The trouble with falsification is not just that every theory is false, it’s that just about every theory is demonstrably false. You can show that a particular method falls down and practitioners will no-sell this. Instead your burden is to show that the theory is no longer useful, which is a lot harder. On the other hand, falsification does win (usually, maybe) in the very long run: the eventual triumph of Copernicus over Ptolemy is because it fits observation better, even if that wasn’t clear in Copernicus’ time. Crisis generates theories, but in itself, it doesn’t determine which theory wins.

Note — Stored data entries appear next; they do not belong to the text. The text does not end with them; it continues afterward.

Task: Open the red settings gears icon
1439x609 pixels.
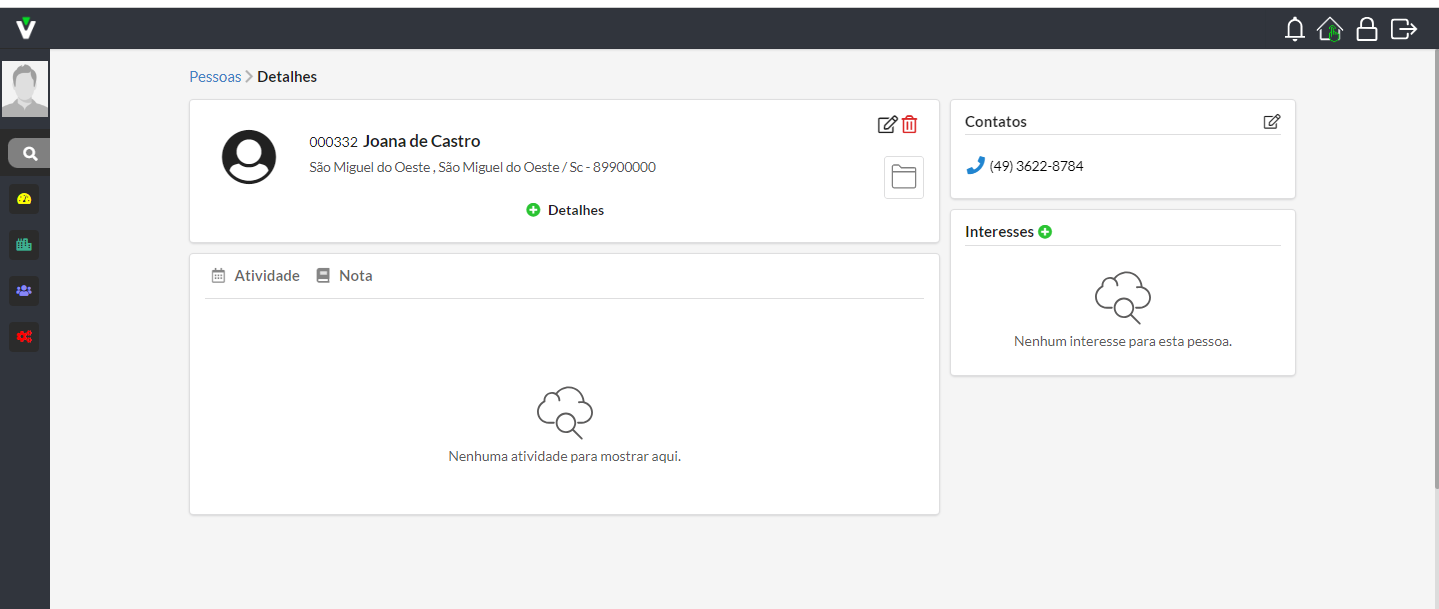Action: tap(25, 337)
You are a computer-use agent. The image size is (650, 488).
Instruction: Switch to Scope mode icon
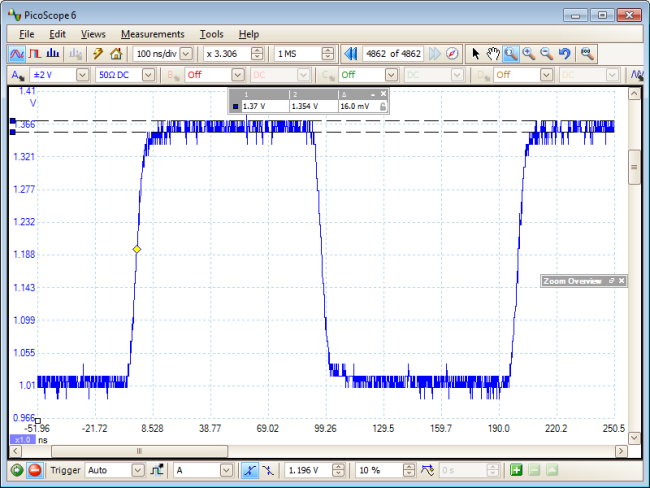pyautogui.click(x=17, y=53)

February 13, 2012 § Leave a comment
Often, viewing all [scientific] fields together, it seems instead a rather ramshackle structure with little coherence among its various parts… [S]ubstituting paradigms for rules should make the diversity of scientific fields and specialties easier to understand. Explicit rules, when they exist, are usually common to a very broad scientific group, but paradigms need not be.
Kuhn’s use of “rules” is broad, encompassing everything from Newton’s laws to standards for measurement. The idea that one has to show statistical significance at level 0.05 is a rule adopted by a disparate range of fields, but this doesn’t mean these fields share a paradigm. To ponder: in what ways are rules used to legitimise new paradigms?

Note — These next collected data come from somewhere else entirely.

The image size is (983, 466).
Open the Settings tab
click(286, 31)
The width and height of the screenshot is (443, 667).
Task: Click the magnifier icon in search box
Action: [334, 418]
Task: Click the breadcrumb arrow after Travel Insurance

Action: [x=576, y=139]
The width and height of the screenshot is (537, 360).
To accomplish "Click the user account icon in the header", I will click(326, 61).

The scientific enterprise as a whole does from time to time prove useful, open up new territory, display order, and test long-accepted belief. Nevertheless, the individual engaged on a normal research problem is almost never doing any one of these things… What then challenges him is the conviction that, if only he is skillful enough, he will succeed in solving a puzzle that no one before has solved or solved so well.
This again relies on a narrow definition of the “scientific enterprise”, excluding medicine, for instance, which is often useful. As for testing “long-accepted belief”, there’s a whole industry of contrarians, sometimes including me, that do this. While we would love for those within the paradigm to listen to us, we kind of doubt they will, and instead seek acclamation from those in other paradigms, or more perniciously, the media. Do we fall within Kuhn’s “scientific enterprise” or not?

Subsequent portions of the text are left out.